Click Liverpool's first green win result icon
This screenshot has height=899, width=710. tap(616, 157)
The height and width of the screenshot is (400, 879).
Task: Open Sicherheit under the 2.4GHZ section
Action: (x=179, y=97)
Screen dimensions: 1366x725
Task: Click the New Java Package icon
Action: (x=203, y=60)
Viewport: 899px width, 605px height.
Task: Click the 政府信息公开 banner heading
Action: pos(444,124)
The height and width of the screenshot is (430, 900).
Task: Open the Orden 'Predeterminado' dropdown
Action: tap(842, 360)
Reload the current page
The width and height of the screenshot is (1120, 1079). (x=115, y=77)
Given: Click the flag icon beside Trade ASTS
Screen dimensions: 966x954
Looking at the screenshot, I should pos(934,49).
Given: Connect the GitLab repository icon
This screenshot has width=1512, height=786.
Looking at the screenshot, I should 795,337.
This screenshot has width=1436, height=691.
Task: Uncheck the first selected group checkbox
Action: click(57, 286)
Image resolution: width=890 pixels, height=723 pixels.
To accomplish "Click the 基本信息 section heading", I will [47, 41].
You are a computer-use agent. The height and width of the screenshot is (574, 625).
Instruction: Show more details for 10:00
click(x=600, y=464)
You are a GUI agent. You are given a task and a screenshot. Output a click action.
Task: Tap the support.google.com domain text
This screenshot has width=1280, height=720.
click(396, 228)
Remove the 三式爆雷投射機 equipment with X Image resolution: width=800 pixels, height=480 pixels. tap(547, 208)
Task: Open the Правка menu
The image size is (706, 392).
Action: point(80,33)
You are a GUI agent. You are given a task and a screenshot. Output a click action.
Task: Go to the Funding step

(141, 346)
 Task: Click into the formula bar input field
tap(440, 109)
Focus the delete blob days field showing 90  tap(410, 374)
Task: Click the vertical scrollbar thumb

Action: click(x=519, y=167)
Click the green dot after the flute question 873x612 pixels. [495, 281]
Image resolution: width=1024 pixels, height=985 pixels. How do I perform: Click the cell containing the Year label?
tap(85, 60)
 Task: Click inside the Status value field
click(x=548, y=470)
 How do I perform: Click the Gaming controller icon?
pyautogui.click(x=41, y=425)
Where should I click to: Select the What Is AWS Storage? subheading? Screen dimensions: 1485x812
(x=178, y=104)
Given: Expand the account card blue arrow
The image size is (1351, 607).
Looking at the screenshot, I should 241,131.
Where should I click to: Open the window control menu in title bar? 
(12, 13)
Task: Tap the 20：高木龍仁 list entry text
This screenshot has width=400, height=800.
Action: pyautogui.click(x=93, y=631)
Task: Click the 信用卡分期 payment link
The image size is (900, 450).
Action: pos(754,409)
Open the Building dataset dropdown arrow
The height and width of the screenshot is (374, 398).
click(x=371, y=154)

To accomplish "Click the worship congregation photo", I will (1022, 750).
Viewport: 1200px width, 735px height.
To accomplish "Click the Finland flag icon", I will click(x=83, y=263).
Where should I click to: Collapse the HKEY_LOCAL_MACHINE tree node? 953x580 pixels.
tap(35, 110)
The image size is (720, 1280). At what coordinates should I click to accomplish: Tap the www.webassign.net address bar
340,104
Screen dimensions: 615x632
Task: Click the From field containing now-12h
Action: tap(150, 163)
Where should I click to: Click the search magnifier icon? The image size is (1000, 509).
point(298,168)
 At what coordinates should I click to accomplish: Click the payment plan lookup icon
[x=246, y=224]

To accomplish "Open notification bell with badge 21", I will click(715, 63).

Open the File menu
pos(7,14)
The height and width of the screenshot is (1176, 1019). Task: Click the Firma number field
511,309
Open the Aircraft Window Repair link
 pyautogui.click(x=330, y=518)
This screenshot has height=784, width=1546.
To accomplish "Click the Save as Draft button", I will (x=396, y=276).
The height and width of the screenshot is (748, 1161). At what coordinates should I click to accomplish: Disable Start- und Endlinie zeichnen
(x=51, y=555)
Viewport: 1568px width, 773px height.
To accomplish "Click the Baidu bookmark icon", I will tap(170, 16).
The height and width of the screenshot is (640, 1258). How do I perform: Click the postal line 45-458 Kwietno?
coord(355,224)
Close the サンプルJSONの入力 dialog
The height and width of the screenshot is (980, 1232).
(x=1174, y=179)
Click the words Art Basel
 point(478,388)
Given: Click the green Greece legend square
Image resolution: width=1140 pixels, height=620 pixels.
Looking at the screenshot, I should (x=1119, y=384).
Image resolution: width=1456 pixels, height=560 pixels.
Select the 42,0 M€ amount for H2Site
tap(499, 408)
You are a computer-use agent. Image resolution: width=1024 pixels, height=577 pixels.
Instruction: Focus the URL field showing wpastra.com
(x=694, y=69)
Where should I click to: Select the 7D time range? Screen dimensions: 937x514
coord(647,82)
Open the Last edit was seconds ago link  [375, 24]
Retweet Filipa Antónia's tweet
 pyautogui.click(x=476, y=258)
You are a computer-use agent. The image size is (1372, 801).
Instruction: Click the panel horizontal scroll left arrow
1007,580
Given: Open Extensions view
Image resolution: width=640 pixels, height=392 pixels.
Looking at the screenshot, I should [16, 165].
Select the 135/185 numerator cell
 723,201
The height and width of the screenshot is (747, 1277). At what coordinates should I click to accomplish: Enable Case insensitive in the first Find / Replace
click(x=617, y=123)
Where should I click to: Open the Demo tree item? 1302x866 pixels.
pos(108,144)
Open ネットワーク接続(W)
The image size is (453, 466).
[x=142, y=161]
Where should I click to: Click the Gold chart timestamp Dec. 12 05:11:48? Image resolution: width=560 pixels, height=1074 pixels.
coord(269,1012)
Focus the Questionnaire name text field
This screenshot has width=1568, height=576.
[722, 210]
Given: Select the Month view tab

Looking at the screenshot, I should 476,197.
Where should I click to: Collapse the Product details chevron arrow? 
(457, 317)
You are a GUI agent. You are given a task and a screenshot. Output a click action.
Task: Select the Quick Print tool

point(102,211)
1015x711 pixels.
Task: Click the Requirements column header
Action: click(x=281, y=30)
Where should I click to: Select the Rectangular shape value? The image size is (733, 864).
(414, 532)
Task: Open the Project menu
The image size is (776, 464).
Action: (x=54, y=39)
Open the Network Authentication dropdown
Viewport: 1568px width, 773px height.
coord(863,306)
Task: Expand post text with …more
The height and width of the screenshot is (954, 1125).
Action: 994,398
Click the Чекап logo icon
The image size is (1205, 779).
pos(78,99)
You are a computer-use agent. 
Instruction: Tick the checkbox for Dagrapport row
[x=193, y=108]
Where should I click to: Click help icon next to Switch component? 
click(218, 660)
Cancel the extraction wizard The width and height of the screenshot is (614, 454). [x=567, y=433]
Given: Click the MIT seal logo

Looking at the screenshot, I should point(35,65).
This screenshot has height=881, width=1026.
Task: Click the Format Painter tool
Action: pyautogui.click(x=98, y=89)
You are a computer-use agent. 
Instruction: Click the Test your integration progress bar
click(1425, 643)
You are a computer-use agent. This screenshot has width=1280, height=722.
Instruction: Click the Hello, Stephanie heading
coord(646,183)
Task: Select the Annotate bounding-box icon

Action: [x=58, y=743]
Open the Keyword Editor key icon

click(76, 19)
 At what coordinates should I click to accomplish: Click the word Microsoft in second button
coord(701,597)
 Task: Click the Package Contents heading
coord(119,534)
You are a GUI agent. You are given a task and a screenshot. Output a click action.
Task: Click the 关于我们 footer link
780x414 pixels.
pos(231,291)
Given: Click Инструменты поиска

Exercise description: All of the data, start to finish: please output it exactly.

Expected answer:
Click Liverpool's first green win result icon
This screenshot has height=899, width=710. tap(616, 157)
The height and width of the screenshot is (400, 879).
Task: Open Sicherheit under the 2.4GHZ section
Action: (x=179, y=97)
Screen dimensions: 1366x725
Task: Click the New Java Package icon
Action: (x=203, y=60)
Viewport: 899px width, 605px height.
Task: Click the 政府信息公开 banner heading
Action: pos(444,124)
The height and width of the screenshot is (430, 900).
Task: Open the Orden 'Predeterminado' dropdown
Action: tap(842, 360)
Reload the current page
The width and height of the screenshot is (1120, 1079). (x=115, y=77)
Given: Click the flag icon beside Trade ASTS
Screen dimensions: 966x954
Looking at the screenshot, I should pos(934,49).
Given: Connect the GitLab repository icon
This screenshot has width=1512, height=786.
Looking at the screenshot, I should 795,337.
This screenshot has width=1436, height=691.
Task: Uncheck the first selected group checkbox
Action: click(57, 286)
Image resolution: width=890 pixels, height=723 pixels.
To accomplish "Click the 基本信息 section heading", I will [47, 41].
You are a computer-use agent. The height and width of the screenshot is (574, 625).
Instruction: Show more details for 10:00
click(x=600, y=464)
You are a GUI agent. You are given a task and a screenshot. Output a click action.
Task: Tap the support.google.com domain text
This screenshot has width=1280, height=720.
click(396, 228)
Remove the 三式爆雷投射機 equipment with X Image resolution: width=800 pixels, height=480 pixels. tap(547, 208)
Task: Open the Правка menu
The image size is (706, 392).
Action: point(80,33)
You are a GUI agent. You are given a task and a screenshot. Output a click action.
Task: Go to the Funding step

(141, 346)
 Task: Click into the formula bar input field
tap(440, 109)
Focus the delete blob days field showing 90  tap(410, 374)
Task: Click the vertical scrollbar thumb

Action: click(x=519, y=167)
Click the green dot after the flute question 873x612 pixels. [495, 281]
Image resolution: width=1024 pixels, height=985 pixels. How do I perform: Click the cell containing the Year label?
tap(85, 60)
 Task: Click inside the Status value field
click(x=548, y=470)
 How do I perform: Click the Gaming controller icon?
pyautogui.click(x=41, y=425)
Where should I click to: Select the What Is AWS Storage? subheading? Screen dimensions: 1485x812
(x=178, y=104)
Given: Expand the account card blue arrow
The image size is (1351, 607).
Looking at the screenshot, I should 241,131.
Where should I click to: Open the window control menu in title bar? 
(12, 13)
Task: Tap the 20：高木龍仁 list entry text
This screenshot has width=400, height=800.
Action: pyautogui.click(x=93, y=631)
Task: Click the 信用卡分期 payment link
The image size is (900, 450).
Action: pos(754,409)
Open the Building dataset dropdown arrow
The height and width of the screenshot is (374, 398).
click(x=371, y=154)

To accomplish "Click the worship congregation photo", I will (1022, 750).
Viewport: 1200px width, 735px height.
To accomplish "Click the Finland flag icon", I will click(x=83, y=263).
Where should I click to: Collapse the HKEY_LOCAL_MACHINE tree node? 953x580 pixels.
tap(35, 110)
The image size is (720, 1280). At what coordinates should I click to accomplish: Tap the www.webassign.net address bar
340,104
Screen dimensions: 615x632
Task: Click the From field containing now-12h
Action: tap(150, 163)
Where should I click to: Click the search magnifier icon? The image size is (1000, 509).
point(298,168)
 At what coordinates should I click to accomplish: Click the payment plan lookup icon
[x=246, y=224]

To accomplish "Open notification bell with badge 21", I will click(715, 63).

Open the File menu
pos(7,14)
The height and width of the screenshot is (1176, 1019). Task: Click the Firma number field
511,309
Open the Aircraft Window Repair link
 pyautogui.click(x=330, y=518)
This screenshot has height=784, width=1546.
To accomplish "Click the Save as Draft button", I will (x=396, y=276).
The height and width of the screenshot is (748, 1161). At what coordinates should I click to accomplish: Disable Start- und Endlinie zeichnen
(x=51, y=555)
Viewport: 1568px width, 773px height.
To accomplish "Click the Baidu bookmark icon", I will tap(170, 16).
The height and width of the screenshot is (640, 1258). How do I perform: Click the postal line 45-458 Kwietno?
coord(355,224)
Close the サンプルJSONの入力 dialog
The height and width of the screenshot is (980, 1232).
(x=1174, y=179)
Click the words Art Basel
 point(478,388)
Given: Click the green Greece legend square
Image resolution: width=1140 pixels, height=620 pixels.
Looking at the screenshot, I should (x=1119, y=384).
Image resolution: width=1456 pixels, height=560 pixels.
Select the 42,0 M€ amount for H2Site
tap(499, 408)
You are a computer-use agent. Image resolution: width=1024 pixels, height=577 pixels.
Instruction: Focus the URL field showing wpastra.com
(x=694, y=69)
Where should I click to: Select the 7D time range? Screen dimensions: 937x514
coord(647,82)
Open the Last edit was seconds ago link  [375, 24]
Retweet Filipa Antónia's tweet
 pyautogui.click(x=476, y=258)
You are a computer-use agent. The image size is (1372, 801).
Instruction: Click the panel horizontal scroll left arrow
1007,580
Given: Open Extensions view
Image resolution: width=640 pixels, height=392 pixels.
Looking at the screenshot, I should [16, 165].
Select the 135/185 numerator cell
 723,201
The height and width of the screenshot is (747, 1277). At what coordinates should I click to accomplish: Enable Case insensitive in the first Find / Replace
click(x=617, y=123)
Where should I click to: Open the Demo tree item? 1302x866 pixels.
pos(108,144)
Open ネットワーク接続(W)
The image size is (453, 466).
[x=142, y=161]
Where should I click to: Click the Gold chart timestamp Dec. 12 05:11:48? Image resolution: width=560 pixels, height=1074 pixels.
coord(269,1012)
Focus the Questionnaire name text field
This screenshot has width=1568, height=576.
[722, 210]
Given: Select the Month view tab

Looking at the screenshot, I should 476,197.
Where should I click to: Collapse the Product details chevron arrow? 
(457, 317)
You are a GUI agent. You are given a task and a screenshot. Output a click action.
Task: Select the Quick Print tool

point(102,211)
1015x711 pixels.
Task: Click the Requirements column header
Action: click(x=281, y=30)
Where should I click to: Select the Rectangular shape value? The image size is (733, 864).
(414, 532)
Task: Open the Project menu
The image size is (776, 464).
Action: (x=54, y=39)
Open the Network Authentication dropdown
Viewport: 1568px width, 773px height.
coord(863,306)
Task: Expand post text with …more
The height and width of the screenshot is (954, 1125).
Action: 994,398
Click the Чекап logo icon
The image size is (1205, 779).
pos(78,99)
You are a computer-use agent. 
Instruction: Tick the checkbox for Dagrapport row
[x=193, y=108]
Where should I click to: Click help icon next to Switch component? 
click(218, 660)
Cancel the extraction wizard The width and height of the screenshot is (614, 454). [x=567, y=433]
Given: Click the MIT seal logo

Looking at the screenshot, I should point(35,65).
This screenshot has height=881, width=1026.
Task: Click the Format Painter tool
Action: pyautogui.click(x=98, y=89)
You are a computer-use agent. 
Instruction: Click the Test your integration progress bar
click(1425, 643)
You are a computer-use agent. This screenshot has width=1280, height=722.
Instruction: Click the Hello, Stephanie heading
coord(646,183)
Task: Select the Annotate bounding-box icon

Action: [x=58, y=743]
Open the Keyword Editor key icon

click(76, 19)
 At what coordinates should I click to accomplish: Click the word Microsoft in second button
coord(701,597)
 Task: Click the Package Contents heading
coord(119,534)
You are a GUI agent. You are given a task and a screenshot. Output a click action.
Task: Click the 关于我们 footer link
780x414 pixels.
pos(231,291)
Given: Click Инструменты поиска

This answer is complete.